[Start of section]

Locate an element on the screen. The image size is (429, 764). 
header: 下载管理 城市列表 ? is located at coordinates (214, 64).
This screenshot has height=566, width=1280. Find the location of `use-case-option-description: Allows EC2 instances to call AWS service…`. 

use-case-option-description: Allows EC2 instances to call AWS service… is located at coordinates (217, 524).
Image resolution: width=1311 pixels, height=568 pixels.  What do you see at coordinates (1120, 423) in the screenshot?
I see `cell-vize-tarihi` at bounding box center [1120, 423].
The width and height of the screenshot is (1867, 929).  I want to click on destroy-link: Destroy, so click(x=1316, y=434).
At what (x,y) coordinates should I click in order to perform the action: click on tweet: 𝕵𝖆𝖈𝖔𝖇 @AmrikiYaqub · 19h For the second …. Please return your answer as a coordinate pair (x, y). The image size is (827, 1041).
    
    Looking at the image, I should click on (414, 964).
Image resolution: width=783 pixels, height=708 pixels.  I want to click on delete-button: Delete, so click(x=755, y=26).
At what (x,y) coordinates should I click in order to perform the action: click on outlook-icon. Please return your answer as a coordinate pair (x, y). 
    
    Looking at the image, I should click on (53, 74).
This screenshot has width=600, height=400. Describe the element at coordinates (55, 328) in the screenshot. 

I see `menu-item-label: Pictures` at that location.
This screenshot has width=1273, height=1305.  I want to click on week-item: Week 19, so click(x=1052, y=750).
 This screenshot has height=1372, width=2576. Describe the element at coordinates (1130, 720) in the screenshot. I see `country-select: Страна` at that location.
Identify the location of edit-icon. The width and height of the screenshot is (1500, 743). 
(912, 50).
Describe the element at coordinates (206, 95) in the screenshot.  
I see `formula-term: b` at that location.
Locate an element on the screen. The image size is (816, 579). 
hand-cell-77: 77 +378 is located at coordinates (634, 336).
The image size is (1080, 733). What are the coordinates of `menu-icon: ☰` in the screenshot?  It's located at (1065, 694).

[End of section]

Copy the data verbatim from the line containing "Describe the element at coordinates (206, 95)" through the last line of the data, including both of those lines.

Describe the element at coordinates (206, 95) in the screenshot.  
I see `formula-term: b` at that location.
Locate an element on the screen. The image size is (816, 579). 
hand-cell-77: 77 +378 is located at coordinates (634, 336).
The image size is (1080, 733). What are the coordinates of `menu-icon: ☰` in the screenshot?  It's located at (1065, 694).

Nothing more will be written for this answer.